-- Opening Marker --

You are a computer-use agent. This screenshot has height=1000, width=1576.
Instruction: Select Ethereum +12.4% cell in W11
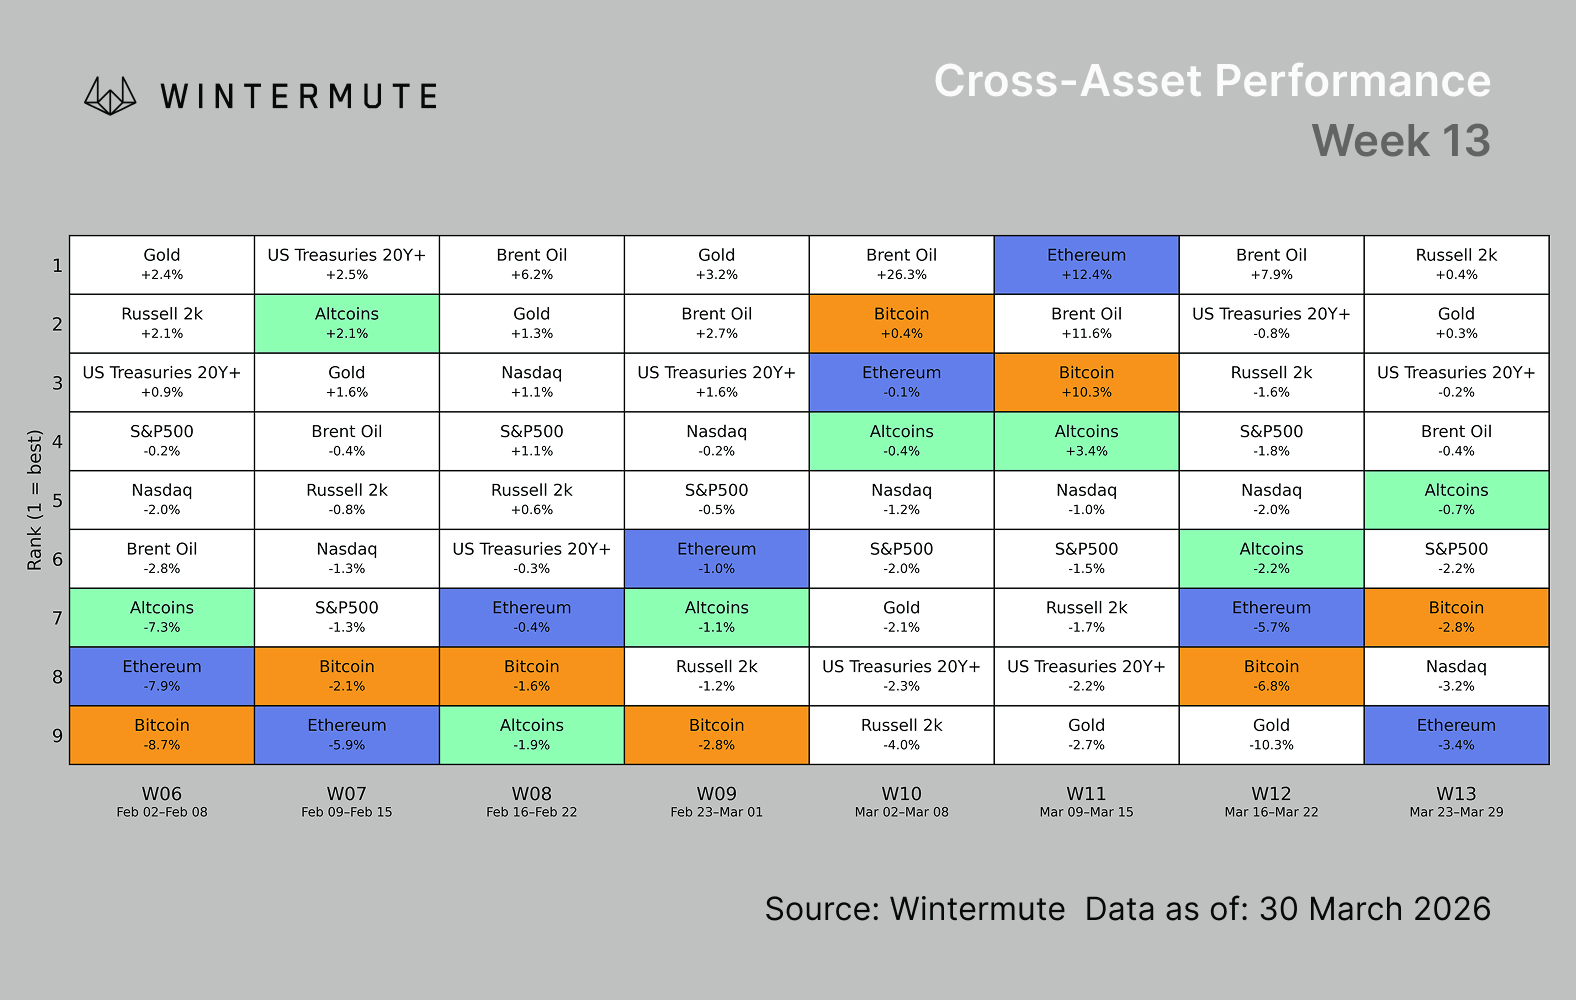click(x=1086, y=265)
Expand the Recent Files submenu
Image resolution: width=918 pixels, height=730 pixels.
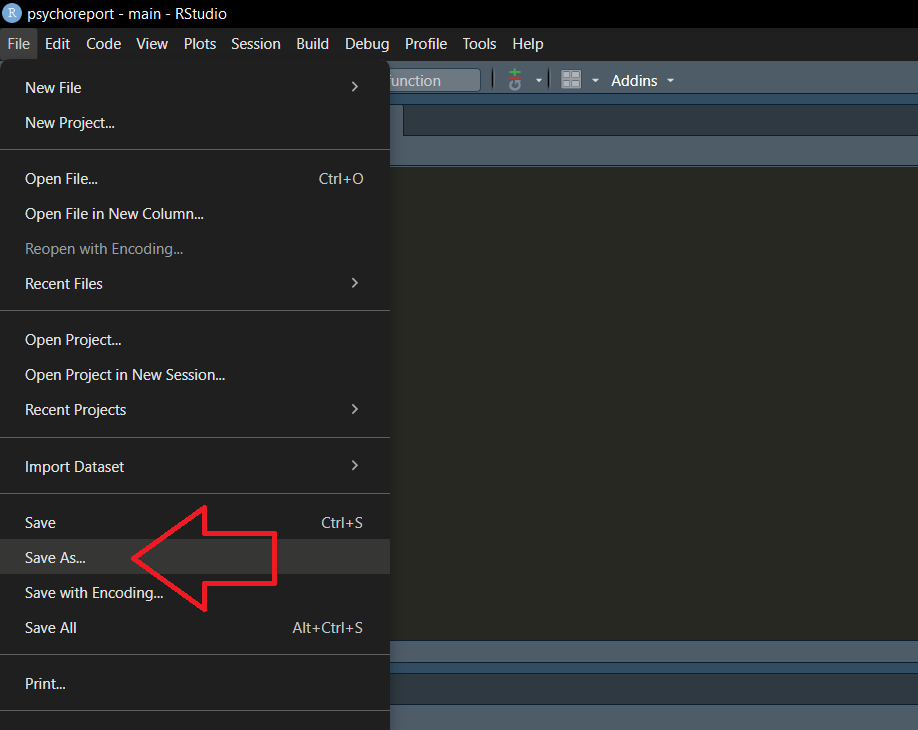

-- Closing Marker --

All lines from the one holding "Instruction: Select Ethereum" through the last line of the entries, and nothing else, are to be output exactly; leave out the pictures.

▸ **Answer to this problem**
Instruction: Select Ethereum +12.4% cell in W11
click(x=1086, y=265)
Expand the Recent Files submenu
Image resolution: width=918 pixels, height=730 pixels.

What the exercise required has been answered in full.